Project Details
“Dominant Fictions”: The Making of Standard Employment in Portugal and Romania (1920s to 2000s)
Applicant
Adrian Grama, Ph.D.
Subject Area
Modern and Contemporary History
Term
from 2020 to 2023
Project identifier
Deutsche Forschungsgemeinschaft (DFG) - Project number 432635820
The standard employment relationship is both a legal construct defined by stable, full-time, long-term, dependent and socially protected employment and a category of practice for employers, employees, trade-unions, international organizations and the state. Scholars commonly explain the emergence and development of standard employment through a complex set of factors including Fordism, collective bargaining and the welfare state and locate its historical matrix in postwar Western Europe.

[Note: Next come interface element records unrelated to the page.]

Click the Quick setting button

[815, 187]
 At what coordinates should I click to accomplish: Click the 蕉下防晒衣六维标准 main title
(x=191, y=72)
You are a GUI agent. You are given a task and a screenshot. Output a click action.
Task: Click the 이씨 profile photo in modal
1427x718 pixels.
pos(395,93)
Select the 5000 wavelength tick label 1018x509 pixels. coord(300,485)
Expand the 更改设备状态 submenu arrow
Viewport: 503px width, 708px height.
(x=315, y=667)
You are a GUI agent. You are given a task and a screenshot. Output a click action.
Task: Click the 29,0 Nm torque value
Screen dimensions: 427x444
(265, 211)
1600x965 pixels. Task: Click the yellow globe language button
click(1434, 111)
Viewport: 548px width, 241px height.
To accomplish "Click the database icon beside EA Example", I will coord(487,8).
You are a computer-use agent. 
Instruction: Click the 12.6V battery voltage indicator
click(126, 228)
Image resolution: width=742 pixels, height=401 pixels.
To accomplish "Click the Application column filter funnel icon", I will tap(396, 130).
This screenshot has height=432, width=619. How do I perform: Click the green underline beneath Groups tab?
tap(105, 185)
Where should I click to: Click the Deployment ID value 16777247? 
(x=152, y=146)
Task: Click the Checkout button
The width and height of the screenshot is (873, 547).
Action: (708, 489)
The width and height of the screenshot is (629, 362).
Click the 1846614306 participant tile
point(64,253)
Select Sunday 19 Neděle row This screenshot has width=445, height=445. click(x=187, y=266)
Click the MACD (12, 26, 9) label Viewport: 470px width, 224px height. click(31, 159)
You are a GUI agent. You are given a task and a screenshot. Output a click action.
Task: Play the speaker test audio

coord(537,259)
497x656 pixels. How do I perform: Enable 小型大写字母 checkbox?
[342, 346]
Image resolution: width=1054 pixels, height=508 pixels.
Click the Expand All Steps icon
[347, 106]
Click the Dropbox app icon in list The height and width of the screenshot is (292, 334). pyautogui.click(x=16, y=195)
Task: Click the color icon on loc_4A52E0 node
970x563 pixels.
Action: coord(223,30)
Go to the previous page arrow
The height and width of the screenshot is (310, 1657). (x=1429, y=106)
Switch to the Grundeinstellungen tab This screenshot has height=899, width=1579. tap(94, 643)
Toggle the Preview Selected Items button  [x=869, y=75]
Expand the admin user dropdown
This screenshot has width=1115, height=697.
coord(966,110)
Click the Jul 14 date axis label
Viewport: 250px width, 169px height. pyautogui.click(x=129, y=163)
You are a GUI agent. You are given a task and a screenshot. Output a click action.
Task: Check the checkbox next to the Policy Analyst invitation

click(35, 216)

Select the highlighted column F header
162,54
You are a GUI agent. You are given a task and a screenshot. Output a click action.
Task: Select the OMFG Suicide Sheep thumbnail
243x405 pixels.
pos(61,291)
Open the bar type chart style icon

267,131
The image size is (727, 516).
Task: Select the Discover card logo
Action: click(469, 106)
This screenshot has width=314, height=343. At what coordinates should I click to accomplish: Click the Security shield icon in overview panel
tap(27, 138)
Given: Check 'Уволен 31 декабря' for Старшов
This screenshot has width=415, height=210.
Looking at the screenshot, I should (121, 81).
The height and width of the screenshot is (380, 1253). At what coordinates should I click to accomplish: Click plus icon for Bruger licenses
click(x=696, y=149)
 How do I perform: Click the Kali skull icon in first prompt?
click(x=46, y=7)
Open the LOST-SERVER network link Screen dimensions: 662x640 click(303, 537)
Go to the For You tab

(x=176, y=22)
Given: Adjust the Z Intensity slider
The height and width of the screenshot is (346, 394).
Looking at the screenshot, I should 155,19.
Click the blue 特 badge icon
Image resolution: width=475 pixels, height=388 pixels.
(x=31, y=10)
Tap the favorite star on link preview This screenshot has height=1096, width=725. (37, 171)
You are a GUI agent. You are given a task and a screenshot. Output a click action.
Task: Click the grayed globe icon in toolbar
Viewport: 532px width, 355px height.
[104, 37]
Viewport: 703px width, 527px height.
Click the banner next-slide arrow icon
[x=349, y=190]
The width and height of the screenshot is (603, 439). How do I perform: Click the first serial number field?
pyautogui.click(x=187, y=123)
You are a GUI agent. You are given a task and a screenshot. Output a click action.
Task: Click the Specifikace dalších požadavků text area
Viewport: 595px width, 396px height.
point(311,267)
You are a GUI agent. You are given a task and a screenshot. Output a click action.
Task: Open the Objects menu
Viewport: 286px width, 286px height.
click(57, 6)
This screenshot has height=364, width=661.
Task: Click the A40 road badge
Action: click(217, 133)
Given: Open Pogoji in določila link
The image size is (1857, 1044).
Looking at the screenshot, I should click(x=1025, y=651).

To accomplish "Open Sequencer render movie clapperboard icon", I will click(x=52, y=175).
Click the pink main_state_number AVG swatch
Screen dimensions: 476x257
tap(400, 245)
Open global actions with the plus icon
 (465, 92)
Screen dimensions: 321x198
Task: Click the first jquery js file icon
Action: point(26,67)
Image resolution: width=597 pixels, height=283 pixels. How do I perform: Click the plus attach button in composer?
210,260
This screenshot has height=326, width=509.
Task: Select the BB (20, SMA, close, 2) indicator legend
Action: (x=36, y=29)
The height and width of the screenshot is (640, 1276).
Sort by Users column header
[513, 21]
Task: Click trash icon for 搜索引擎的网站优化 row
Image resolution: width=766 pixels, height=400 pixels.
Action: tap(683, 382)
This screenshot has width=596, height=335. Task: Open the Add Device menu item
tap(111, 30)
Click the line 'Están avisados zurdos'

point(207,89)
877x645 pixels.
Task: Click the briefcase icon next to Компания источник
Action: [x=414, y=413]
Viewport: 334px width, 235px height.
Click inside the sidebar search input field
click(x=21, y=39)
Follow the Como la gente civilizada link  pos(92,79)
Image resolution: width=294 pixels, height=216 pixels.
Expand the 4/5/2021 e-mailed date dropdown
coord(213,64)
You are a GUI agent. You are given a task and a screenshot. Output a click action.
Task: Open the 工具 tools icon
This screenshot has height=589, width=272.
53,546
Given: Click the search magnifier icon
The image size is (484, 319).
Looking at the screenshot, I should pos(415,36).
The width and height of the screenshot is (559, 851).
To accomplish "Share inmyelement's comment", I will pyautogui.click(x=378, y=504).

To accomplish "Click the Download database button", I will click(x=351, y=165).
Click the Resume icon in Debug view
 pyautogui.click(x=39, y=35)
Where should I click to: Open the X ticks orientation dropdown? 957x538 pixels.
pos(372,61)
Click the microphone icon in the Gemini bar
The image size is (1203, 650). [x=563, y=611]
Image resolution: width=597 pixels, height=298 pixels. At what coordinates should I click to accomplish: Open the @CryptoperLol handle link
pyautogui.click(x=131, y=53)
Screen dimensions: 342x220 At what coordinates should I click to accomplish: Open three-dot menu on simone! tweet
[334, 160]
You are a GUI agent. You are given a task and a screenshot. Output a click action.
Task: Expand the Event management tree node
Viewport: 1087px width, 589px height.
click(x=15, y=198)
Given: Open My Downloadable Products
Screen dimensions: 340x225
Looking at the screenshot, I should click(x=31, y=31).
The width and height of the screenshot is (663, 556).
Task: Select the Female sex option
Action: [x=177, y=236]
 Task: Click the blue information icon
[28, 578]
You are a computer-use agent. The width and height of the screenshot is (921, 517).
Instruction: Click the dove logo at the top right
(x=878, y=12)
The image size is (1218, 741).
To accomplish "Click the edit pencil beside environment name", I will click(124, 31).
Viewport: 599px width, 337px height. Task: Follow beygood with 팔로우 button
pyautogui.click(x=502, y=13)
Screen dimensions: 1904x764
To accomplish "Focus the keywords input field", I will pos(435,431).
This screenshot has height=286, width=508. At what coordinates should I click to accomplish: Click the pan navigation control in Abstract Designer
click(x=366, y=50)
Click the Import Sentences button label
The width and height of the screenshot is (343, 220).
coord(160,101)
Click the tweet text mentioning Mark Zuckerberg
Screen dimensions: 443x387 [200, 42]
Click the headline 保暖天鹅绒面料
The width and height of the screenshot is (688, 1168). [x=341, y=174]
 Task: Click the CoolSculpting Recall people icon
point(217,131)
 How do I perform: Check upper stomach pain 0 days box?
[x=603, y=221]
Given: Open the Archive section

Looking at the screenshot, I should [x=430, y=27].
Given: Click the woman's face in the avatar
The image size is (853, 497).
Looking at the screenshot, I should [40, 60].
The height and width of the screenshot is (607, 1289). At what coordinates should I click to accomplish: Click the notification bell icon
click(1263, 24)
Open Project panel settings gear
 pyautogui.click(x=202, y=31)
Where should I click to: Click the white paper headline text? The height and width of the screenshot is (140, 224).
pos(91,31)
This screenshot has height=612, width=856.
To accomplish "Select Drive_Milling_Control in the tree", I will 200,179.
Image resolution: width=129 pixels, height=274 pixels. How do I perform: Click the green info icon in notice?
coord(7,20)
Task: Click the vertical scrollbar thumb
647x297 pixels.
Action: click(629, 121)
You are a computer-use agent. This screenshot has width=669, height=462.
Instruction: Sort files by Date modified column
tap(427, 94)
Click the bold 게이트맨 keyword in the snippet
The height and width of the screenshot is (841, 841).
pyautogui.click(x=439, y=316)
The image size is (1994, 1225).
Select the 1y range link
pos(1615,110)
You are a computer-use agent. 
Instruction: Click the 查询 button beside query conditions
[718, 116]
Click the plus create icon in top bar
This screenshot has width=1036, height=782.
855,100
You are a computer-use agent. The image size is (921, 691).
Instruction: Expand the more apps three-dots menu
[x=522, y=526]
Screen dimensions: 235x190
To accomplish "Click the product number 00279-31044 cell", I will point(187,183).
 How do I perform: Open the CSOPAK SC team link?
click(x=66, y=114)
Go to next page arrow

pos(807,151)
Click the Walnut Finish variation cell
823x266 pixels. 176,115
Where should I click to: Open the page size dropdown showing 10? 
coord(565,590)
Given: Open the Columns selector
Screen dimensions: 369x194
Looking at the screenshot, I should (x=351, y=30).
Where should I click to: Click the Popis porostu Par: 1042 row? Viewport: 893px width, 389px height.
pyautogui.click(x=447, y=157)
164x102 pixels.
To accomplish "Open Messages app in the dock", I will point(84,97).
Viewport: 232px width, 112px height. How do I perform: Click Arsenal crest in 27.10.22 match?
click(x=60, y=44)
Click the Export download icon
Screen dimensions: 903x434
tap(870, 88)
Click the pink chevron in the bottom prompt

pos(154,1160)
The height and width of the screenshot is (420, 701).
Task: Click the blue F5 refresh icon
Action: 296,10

This project argues that the standard employment relationship also developed on the Southern and Eastern periphery of Europe throughout the past century, in circumstances defined by low-wage industrialization, labor incorporation, and the progressive juridification of labor relations under both authoritarian and democratic political regimes. Taking Portugal and Romania as case studies, this project investigates how domestic policy-makers, legal experts, trade-unionists and international organizations contributed to making standard employment standard by way of extending this specific employment relationship to the majority of the active working population. Drawing on archival and published sources, this project contributes an empirically rich and theoretically informed longue durée historical perspective on the dynamics that inform current debates about the precarization of employment and the flexibilization of labor markets in Europe and beyond.